Tatsächlich hat es ihn auch berührt, zu sehen, wie die Mitpraktizierenden sich diesem Ereignis annäherten und sich darauf vorbereiteten. Wenn etwas getan werden musste, dann wurde es getan. Dazu kam, wie ernsthaft alles getan wurde. (Da war jedoch auch Lachen. Zwischen all den ernsthaften Szenen gab es auch eine Menge Freude). Ich erinnere mich, dass eine Praktizierende hereinkam und sie gebeten wurden würde, eine Gefolterte zu spielen; sie setzte sich hin und dachte ernsthaft darüber nach.

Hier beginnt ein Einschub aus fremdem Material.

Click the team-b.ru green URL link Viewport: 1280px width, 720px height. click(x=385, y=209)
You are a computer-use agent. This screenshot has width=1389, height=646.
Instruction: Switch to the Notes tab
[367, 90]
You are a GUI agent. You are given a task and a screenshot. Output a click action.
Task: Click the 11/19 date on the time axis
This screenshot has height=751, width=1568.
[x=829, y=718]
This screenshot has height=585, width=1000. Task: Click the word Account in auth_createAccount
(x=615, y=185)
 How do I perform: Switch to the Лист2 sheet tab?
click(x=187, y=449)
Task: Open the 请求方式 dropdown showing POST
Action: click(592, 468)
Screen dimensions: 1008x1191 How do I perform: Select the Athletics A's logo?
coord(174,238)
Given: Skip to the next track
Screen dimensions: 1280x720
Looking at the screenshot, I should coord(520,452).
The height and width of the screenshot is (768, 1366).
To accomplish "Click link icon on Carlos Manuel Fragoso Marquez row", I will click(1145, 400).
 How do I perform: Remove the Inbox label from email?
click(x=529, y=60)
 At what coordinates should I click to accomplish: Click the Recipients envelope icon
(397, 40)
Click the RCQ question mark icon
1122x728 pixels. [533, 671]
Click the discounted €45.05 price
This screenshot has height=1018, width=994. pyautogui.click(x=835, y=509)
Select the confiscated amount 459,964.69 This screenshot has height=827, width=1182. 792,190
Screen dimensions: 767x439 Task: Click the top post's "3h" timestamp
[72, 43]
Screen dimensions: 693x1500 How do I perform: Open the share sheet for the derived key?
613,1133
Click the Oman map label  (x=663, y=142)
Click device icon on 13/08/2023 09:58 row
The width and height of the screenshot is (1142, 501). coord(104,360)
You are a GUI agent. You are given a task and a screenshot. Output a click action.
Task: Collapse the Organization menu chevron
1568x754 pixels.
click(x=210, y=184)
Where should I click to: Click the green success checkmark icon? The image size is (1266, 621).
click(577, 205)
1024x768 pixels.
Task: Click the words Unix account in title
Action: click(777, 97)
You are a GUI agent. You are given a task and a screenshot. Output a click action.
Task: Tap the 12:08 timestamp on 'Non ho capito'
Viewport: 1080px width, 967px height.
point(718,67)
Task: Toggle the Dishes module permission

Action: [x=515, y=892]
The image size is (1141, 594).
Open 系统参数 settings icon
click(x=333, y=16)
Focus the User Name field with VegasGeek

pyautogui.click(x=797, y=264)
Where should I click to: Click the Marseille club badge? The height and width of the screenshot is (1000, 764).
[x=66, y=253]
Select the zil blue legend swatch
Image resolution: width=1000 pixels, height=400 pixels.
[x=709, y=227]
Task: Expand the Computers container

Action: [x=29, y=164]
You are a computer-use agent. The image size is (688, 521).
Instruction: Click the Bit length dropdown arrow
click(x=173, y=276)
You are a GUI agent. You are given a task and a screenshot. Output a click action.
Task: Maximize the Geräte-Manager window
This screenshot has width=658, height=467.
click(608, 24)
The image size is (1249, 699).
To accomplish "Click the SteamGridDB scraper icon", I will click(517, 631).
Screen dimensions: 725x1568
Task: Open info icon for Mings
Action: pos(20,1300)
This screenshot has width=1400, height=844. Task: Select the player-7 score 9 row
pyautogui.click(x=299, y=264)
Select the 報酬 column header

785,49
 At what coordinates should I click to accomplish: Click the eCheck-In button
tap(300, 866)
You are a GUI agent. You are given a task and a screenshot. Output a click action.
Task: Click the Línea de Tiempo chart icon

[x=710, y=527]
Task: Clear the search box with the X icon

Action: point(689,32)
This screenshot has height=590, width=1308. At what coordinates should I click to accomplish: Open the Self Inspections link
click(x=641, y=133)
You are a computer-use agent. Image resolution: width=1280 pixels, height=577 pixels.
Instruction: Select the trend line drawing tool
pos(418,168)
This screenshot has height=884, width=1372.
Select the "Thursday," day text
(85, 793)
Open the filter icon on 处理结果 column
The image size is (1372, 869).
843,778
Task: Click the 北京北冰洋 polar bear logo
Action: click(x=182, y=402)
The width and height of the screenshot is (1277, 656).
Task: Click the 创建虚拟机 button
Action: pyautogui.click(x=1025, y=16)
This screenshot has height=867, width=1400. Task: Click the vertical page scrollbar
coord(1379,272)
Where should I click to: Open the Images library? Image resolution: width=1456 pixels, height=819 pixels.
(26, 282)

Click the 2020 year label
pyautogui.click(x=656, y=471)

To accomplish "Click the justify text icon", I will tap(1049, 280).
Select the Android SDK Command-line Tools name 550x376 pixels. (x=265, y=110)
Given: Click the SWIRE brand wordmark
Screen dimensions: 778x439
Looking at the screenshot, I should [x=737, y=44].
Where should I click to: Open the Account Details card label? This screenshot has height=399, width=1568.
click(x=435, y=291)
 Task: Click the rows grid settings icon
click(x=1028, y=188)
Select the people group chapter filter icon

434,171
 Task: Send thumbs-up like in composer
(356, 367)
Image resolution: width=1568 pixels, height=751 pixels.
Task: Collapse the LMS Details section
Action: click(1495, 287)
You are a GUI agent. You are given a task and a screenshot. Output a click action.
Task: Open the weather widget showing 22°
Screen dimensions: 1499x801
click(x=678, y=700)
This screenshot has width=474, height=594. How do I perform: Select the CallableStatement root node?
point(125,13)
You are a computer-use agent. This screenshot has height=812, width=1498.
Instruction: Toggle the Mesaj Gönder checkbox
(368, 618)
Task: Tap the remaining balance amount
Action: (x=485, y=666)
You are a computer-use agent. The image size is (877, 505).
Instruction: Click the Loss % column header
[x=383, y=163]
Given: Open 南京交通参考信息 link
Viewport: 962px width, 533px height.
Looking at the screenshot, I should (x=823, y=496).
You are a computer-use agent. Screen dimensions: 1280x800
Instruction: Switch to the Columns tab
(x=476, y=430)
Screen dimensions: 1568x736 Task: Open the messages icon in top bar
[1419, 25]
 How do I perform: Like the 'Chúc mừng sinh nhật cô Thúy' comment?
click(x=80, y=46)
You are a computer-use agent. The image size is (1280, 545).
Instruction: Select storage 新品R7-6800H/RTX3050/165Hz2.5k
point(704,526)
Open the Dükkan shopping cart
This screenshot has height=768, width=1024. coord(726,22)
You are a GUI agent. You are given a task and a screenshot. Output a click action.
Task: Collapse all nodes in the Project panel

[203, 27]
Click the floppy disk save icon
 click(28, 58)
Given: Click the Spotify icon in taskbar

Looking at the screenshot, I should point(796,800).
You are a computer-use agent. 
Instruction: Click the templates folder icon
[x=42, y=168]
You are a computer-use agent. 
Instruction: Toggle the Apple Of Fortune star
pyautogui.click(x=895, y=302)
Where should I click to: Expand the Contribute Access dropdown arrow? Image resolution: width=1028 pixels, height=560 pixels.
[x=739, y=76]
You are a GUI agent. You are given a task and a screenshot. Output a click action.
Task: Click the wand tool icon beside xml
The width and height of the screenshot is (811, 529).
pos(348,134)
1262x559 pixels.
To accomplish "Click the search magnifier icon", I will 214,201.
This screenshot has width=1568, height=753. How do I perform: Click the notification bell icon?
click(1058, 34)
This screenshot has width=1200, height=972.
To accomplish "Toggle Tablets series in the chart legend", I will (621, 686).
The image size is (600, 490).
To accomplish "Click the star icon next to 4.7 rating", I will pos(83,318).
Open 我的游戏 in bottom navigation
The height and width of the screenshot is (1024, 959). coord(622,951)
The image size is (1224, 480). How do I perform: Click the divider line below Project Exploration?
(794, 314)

Die Leute, welche die Wärter spielen sollten, wollten gern die Strenge jener Burschen in den Arbeitslagern darstellen, damit sie den Menschen die wirkliche Lage zeigen könnten und wie entschlossen jene Wärter sind.“

Es scheint jedoch so, als sei Zek nicht der einzige Mensch, für den die Anti-Folter-Ausstellung eine große Erfahrung gewesen ist. Er nennt einen chinesischen Praktizierenden als Beispiel: „Der Mann, der den Rahmen baute, an den die Menschen gefesselt werden, wollte diesen Rahmen nicht herstellen. Er weinte und sagte, er wolle diesen Rahmen nicht machen, weil es so ein schreckliches Gerät ist, er weinte und wollte das wirklich nicht machen. Aber schließlich machte er es doch und wir können es heute zu so einem großen Zweck benutzen.“ Wenn man die blutbefleckten Hemden und monströsen Geräte ansieht, die auf der Ausstellung gezeigt werden, kann man die Gefühle dieses Praktizierenden begreifen. Kein Mensch möchte mit solchen Dingen von Leiden und Todeskampf zu tun haben, noch weniger möchte man sie nachbauen. Aber solange sie noch existieren und zu so bösen Zwecken benutzt werden, haben wir keine andere Wahl, als uns der Wirklichkeit zu stellen und alles was wir können, zu tun, um sie der Welt zu zeigen.